Idaho MAGA warriors are giving off troubling vibes as the state heads into the 2026 legislative session. With all signs indicating a severe shortage of revenue to fulfill the needs of critical state programs, they have been sharpening their knives to cut to the bone. They seem to be blind to the fact that there are two ways of balancing a budget.
When I worked for Senator Len Jordan in the early 1970s, he told me the Republican philosophy for balancing a budget–decide the funding needs of essential programs and then raise sufficient revenue to fulfill those needs. That’s how Jordan operated as Idaho’s Governor in the early 1950s and during his ten years in the U.S. Senate.
Governor Little is now faced with a budget deficit this year, but the words “tax increase” do not seem to be in his vocabulary. He only speaks of spending cuts. The revenue shortfall should not be a surprise. Last year, Little happily signed a bill granting $400 million in tax cuts that favored the wealthy, despite the fact that it was $300 million more than he had proposed. At that time, he expressed concern about future years and the effect of expected federal spending cuts but simply disregarded those concerns.
Little also signed HB 93, a bill that subsidizes private and religious education. The $50 million cost will be visited upon taxpayers who derive no benefit from the program. It provides practically no accountability for the use of the subsidy funds. The $50 million is just what the state had proposed to spend on our chronically underfunded special education programs, but that proposal was recently scrapped because of budget woes.
The projected shortfall of revenue for the current fiscal year, which ends on June 30, is about $40 million. Next year, the deficit could range between $600 million and $1 billion, depending upon whether the state adopts federal tax code changes. The Idaho Center for Fiscal Policy reported that the state reduced revenue by a cumulative total of $4 billion over the past five years to pay for income tax cuts. House Majority Leader Mike Moyle, the chief architect of the tax cutting frenzy, deserves the credit for our budgetary poverty. Here’s hoping he does not try it again this year.
MAGA legislators are hoping to make additional cuts to Idaho’s Medicaid program, including repeal of the Medicaid expansion that 60% of Idaho voters approved in 2018. That would deprive up to 90,000 Idahoans of medical coverage. In combination with the massive Medicaid cuts in Trump’s Big Beautiful Billionaire Bill approved by Idaho’s Congressional delegation last year, it would devastate Idaho’s rural hospitals and threaten access to healthcare for everyone.
The Idaho Freedom Foundation (IFF), which controls the voting of many MAGA legislators, has called for the elimination of Medicaid expansion and cutting K-12 school funding by $166.5 million.
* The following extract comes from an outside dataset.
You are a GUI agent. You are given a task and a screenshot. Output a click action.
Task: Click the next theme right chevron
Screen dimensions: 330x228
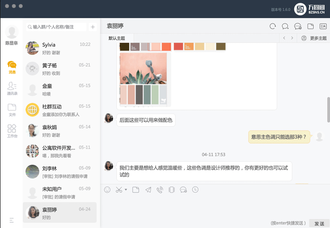tap(292, 38)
The group has no use whatsoever for public education and has done all within its power to sabotage our public schools and dedicated teachers.
Representative Ted Hill of Eagle, who received a 70% rating from IFF last year, typifies the dismissive attitude of MAGA warriors toward public schools. Hill said some school districts, including Boise, ignore laws that the Legislature passes. He is willing to “go to war with the school boards.” He continued, “School boards are the problem. They get in there and they act like little emperors in their little empire and they do whatever they think they can.” Hill appears to believe that being elected to the Legislature makes one all-knowing. Actually, the government closest to the people governs best.
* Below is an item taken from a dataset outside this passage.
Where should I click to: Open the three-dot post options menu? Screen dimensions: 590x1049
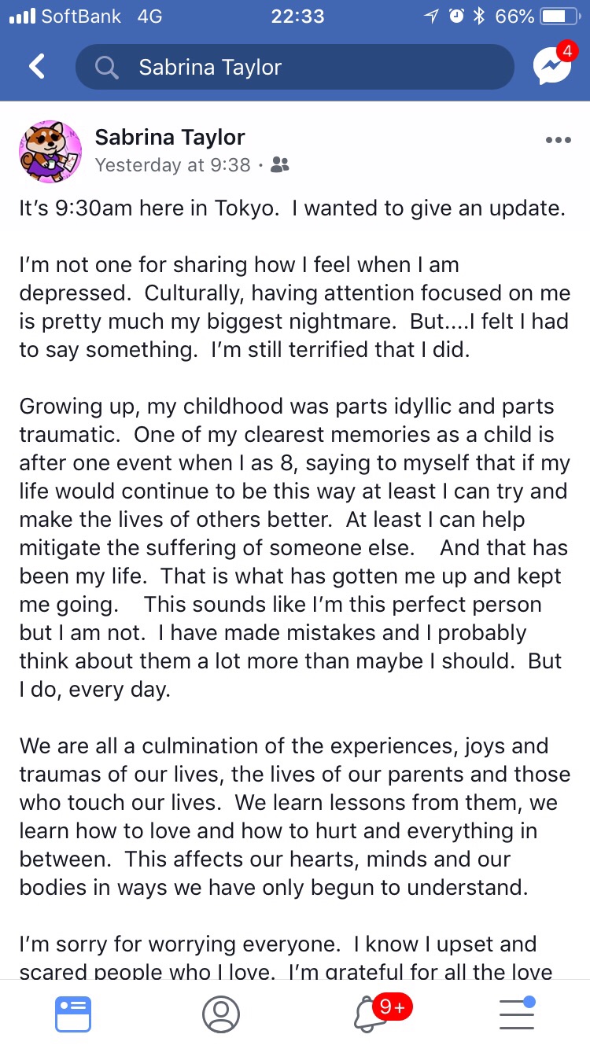point(558,140)
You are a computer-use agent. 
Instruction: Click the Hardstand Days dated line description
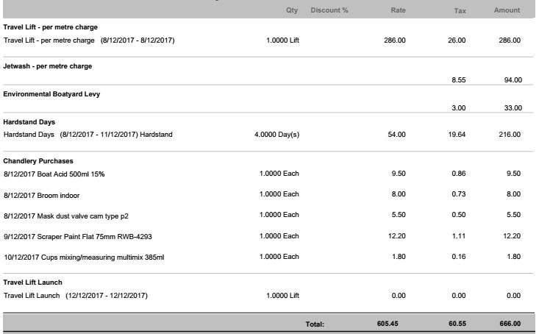click(88, 135)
Hill asserts that some public schools are “propaganda indoctrination centers” because they have displayed classroom signs saying everyone is welcome. It was his bill last year that banned such signs. MAGA legislators pass numerous bills placing requirements or limitations on what public school teachers and administrators must or must not say or do. However, the tax subsidy voucher bill does not “permit any government agency to exercise control or supervision over any nonpublic school.”
Hill, like many other legislators, has a child in private school. Legislators are required to publicly disclose a “potential conflict of interest” before voting on a piece of legislation. Intending to take personal advantage of a tax credit that subsidizes the education of a legislator’s children is certainly a conflict. House and Senate rules require disclosed conflicts to be recorded in their respective journals. Neither Hill nor any other legislator is recorded in a journal index as having disclosed a conflict of interest on HB 93.
It would be wise for voters to ask their legislators if they cashed in on the voucher subsidy before this year’s elections.